Dear Patricia Marie
I have been having some problems within my marriage, and a couple of weeks ago did something really stupid - I had a one night stand. Apart from the fact that I know what I did was wrong, and that I have broken the trust my husband placed in me, I now have added anguish, as I was seen leaving the hotel with the man I slept with, by an ex-friend of mine. She witnessed me in an intimate embrace and because of a past falling out, I know she would relish causing me harm. She is a spiteful, jealous woman and very capable of wrecking my marriage by disclosing my tryst. I am totally unable to sleep, and keep conjecturing how much damage it will do if she tells my husband.
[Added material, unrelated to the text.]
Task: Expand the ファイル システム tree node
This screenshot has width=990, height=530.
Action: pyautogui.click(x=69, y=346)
The fear has made me realise just how much I want to work at my marriage and make it good again. What can I possibly do now to save it, and will my husband ever trust me again?
Patricia says....
This woman is not worth the fear and anxiety she is causing you. Act now. To not tell your husband about your one night stand, could cause him to never trust you again, which is why I believe you need to confess.
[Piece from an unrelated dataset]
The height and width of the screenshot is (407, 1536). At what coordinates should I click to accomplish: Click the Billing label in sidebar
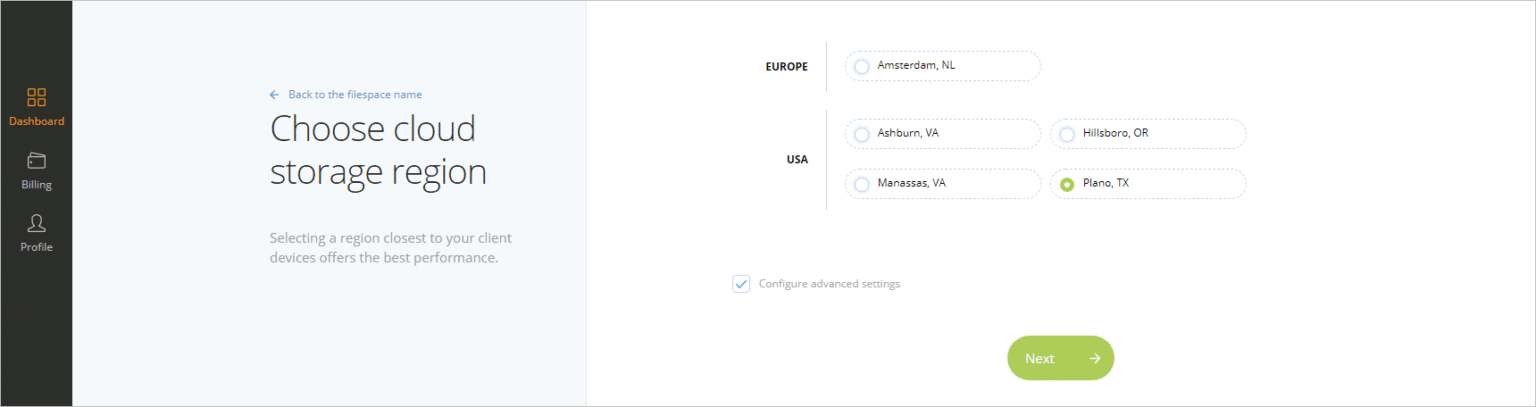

Explain the reasons for your behaviour, apologise profusely for the hurt you have caused, and let him know how much you wish to save your faltering marriage. But don’t expect him to forgive quickly, as he may well feel devastated and need time to consider his feelings. By communicating honestly, hopefully in time the effect will be to create a sense of closeness, and ultimately replace suspicion with trust.
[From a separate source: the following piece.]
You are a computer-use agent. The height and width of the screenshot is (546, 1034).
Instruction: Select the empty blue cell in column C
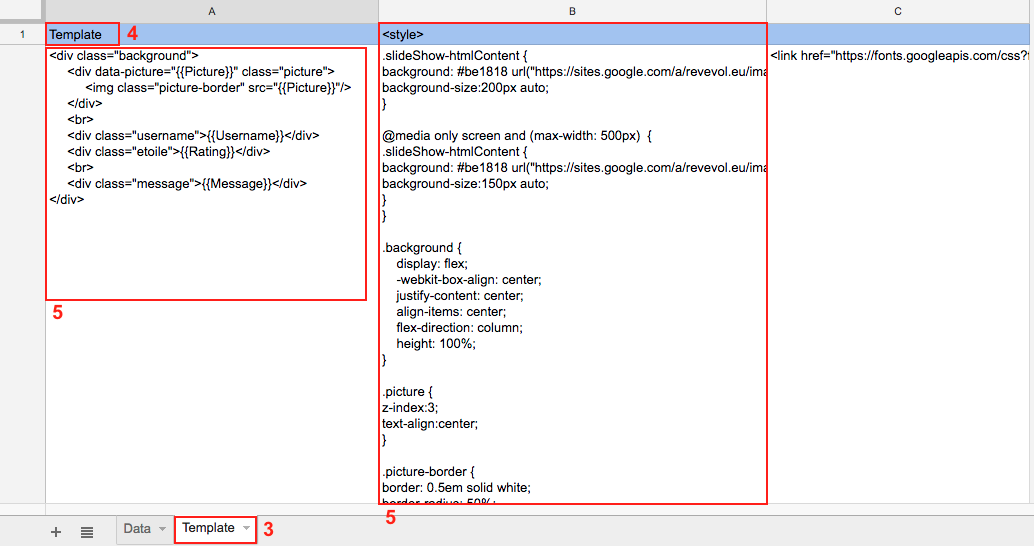(x=898, y=34)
Nevertheless, the reasons why you embarked on the one night stand need to be addressed. Many people become unfaithful for escapism, a need to prove one's attractiveness or worth, or just because they crave the excitement they can no longer experience in their relationship. All too often outside liaisons begin because of a general sense of dissatisfaction within a marriage.
Infidelity is often a symptom, not a cause, for problems in a relationship, and enlightening your partner may force you to address the underlying issues. Of course you are overwhelmed by guilt, but marriage is a partnership, and both of you have to take responsibility for making it work. Do not feel you have to take all the blame. Something has clearly gone wrong, and your confession may be the catalyst the two of you need to create a fresh start and make necessary changes.
For professional support and guidance, Relate offer a couples counselling service, which you may find beneficial.